Tuesday, February 7, 2012

Looking for the lowdown on high fashion

Lightening strikes twice in a row for me in this - I'm really getting excited about NYC's "Fall Fashion Week". I'm still no fashionista. No matter what the photos of me from my modeling days in the 80s may offer as contrary evidence. The point being that I'm trying to find my way down that absurd, generally appalling, yet still interesting catwalk so that I might peer upon the beast that is fashion with a capital "Fascism" (minus the "-ism"). And like what I presume to be 99.99% of those interested, I'm doing so long-distance. Finding my way to the exclusive online shows is a bit like digging for truffles in the Amazon. If any of you have suggestions for how to find the hottest shows attended only by those truly in the know - along with the savvy few sitting in darkened basements in what I picture as little more than their boxers - I'm all ears, dahling.

NOTE: One streaming avenue I saw noted in the WSJ recently that supposedly will offer these events online is KCD Worldwide (if you're out there trolling, lovely and amazing KCD folks...hey, how you doin'?). From what I can tell, they are in effect a PR firm representing the people who mostly wouldn't give you the time of day back in high school. Maybe if I keep asking, they'll let me in for part of it ("Mercedes-Benz Fall Fashion Week" runs from February 9th through the 16th). I mean it's not like I'm asking them to go to prom with me - just open the door a crack and let me see what people do when they're hanging out watching other people be awesome and beautiful. Actually, that sounds a little locker room creepy. If it works, what's the harm in that? Point being, I promise you won't even know I'm there and I won't make a sound. Well, aside from a few Tweets. Air kiss.

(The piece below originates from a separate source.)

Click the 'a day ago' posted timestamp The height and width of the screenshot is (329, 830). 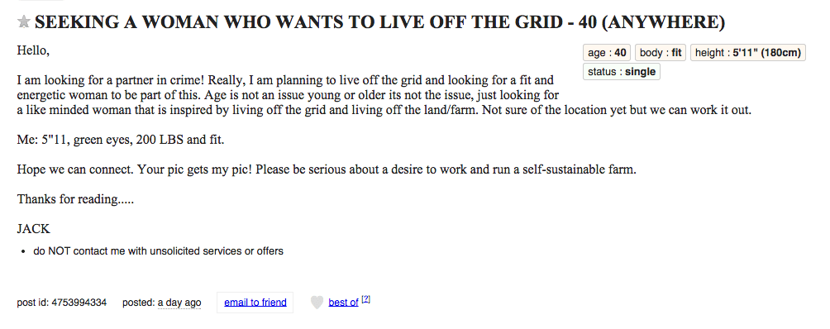point(179,303)
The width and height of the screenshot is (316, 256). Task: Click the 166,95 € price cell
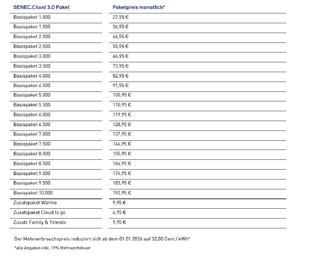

Thursday, February 2, 2012

The biology of stink

Since returning to Seattle, I've been thinking about what makes animals smell anything but sweet. Some recent vet science and associated folksy conversations got that thought bubbling. What really made me take notice was the paired timing of a NYTimes "Science" section piece earlier this week on that particular trait. Given that it's also Groundhog Day, I'm today pondering what makes certain animals so darn, well, funky. I'm sure Punxsatawny Phil has a wholly unnatural grooming regimen given how pristine and camera ready he always appears when hauled from the ceremonial stump in Pennsylvania (in case you missed it, America - 2012 will feature an extra six weeks of this weird year's version of winter). But run across a groundhog in the wild and it would surely give off a bit more than a cutesy pose. I think anyone who's ever crossed or even just considered in passing the skunk has the anecdotal equipment to know how certain animals can really musk it up. I grew up surrounded by - or obliviously steeped in - one such brand of powerful stench. And as any farm kid will tell you, the stink signature of certain animals can be dissected and discerned from a mile away. Much more so if you happen to be driving anywhere through farm country in the middle of summer. It's the chemistry of those individual stink signatures that I'm currently sniffing around. That's what passes for fun 'round these parts.